The late change of allegiance by a group of Tongan players was legal but if those players were trenchant about their views they should have declared those intentions much earlier. They let themselves and the sport down with their extra-time country swaps and so did some of their fans who stepped across the laws of this land.
Patriotic exuberance is a rare sporting commodity in New Zealand but when it morphs into reckless behaviour and violence it has to answer to the same laws governing everyone in this country.

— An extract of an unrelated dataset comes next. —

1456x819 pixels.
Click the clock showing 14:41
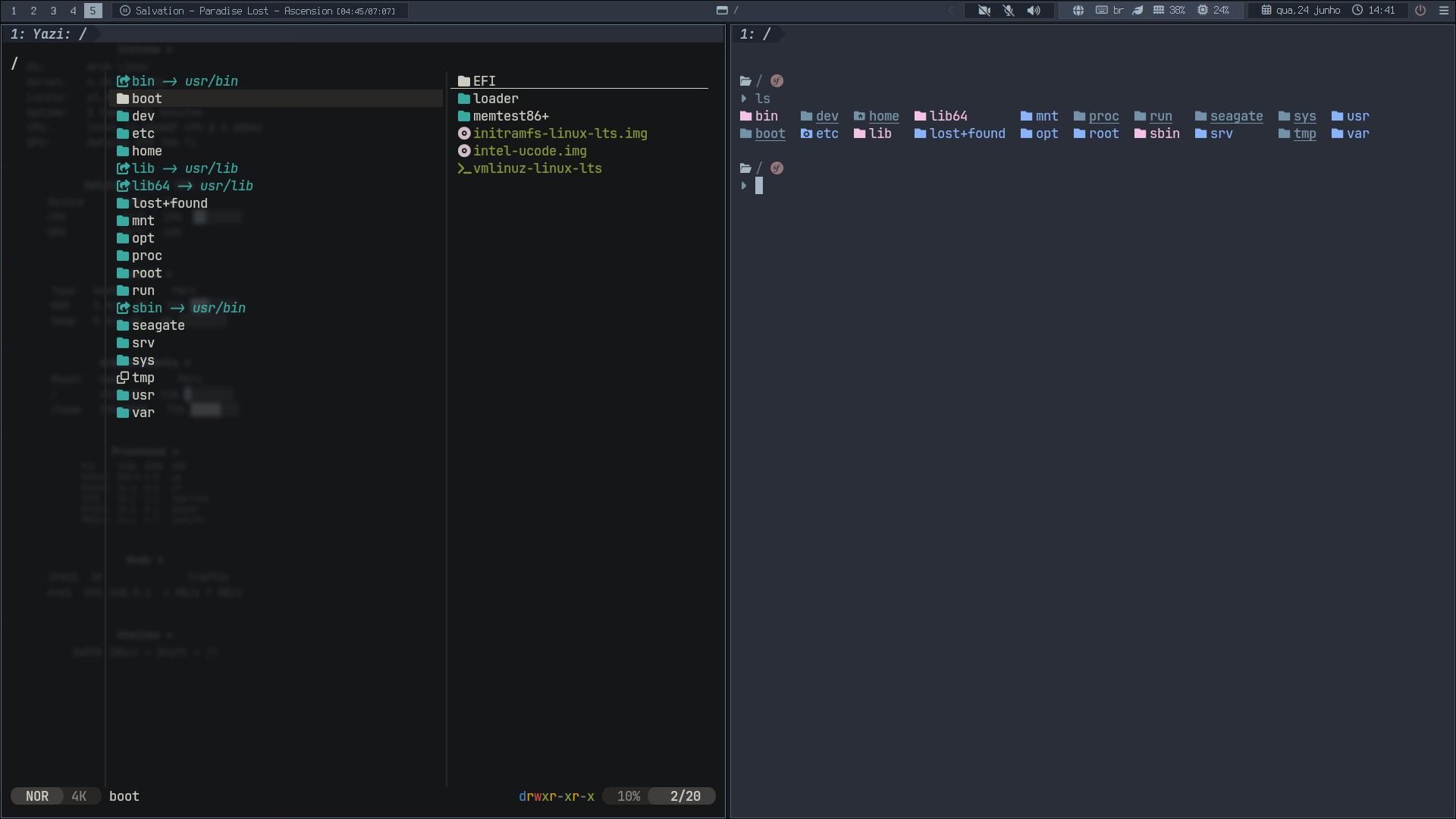click(x=1373, y=11)
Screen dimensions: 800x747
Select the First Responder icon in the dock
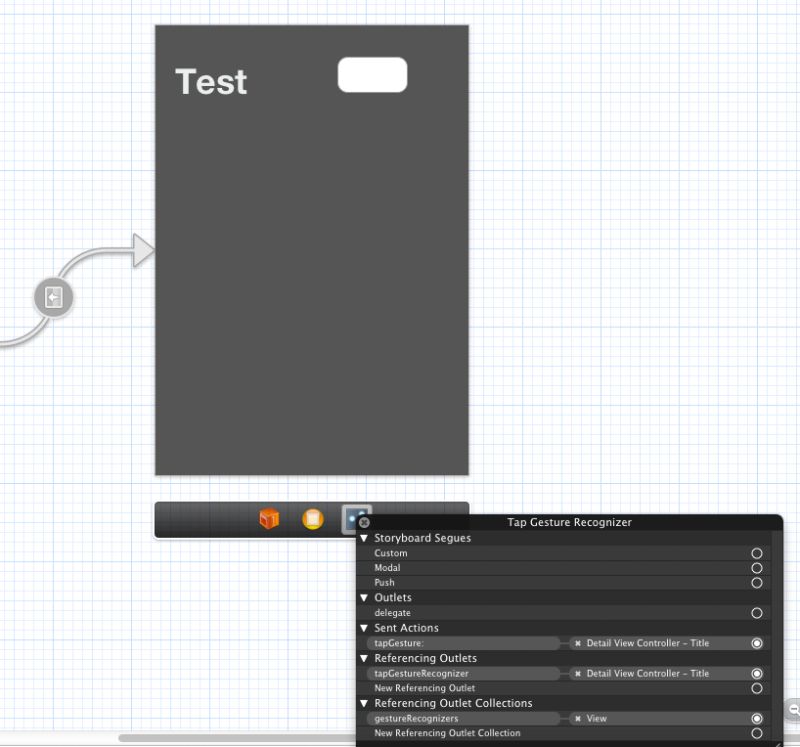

The police, players and leaders in the Pacific Island community moved to corral the activities and tomorrow that off-field reaction will be tested as much as on the surface at Mt Smart.
Inside that arena, Tonga needs their rock stars to be headline acts if they are going to send England out of the tournament.
Jason Taumalolo, Michael Jennings and Andrew Fifita need to dominate if they are to quell the talents of Sam Burgess, James Graham and Gareth Widdop and deliver another knockout blow.
Tonga's concentration tilted in the emotion of their sudden-death duel with Lebanon and they need to rediscover the last quarter venom they uncorked to ride over the Kiwis.
England have the measured tactical mind of Wayne Bennett while this is new turf for Tonga coach Kristian Woolf.
Their fans will generate most of the atmosphere with their red tide of enthusiasm. The question is whether Tonga can bring enough discipline and sustained class to ice that support. The heart wants it but the head has misgivings. What is Mate Ma'a Tonga's answer?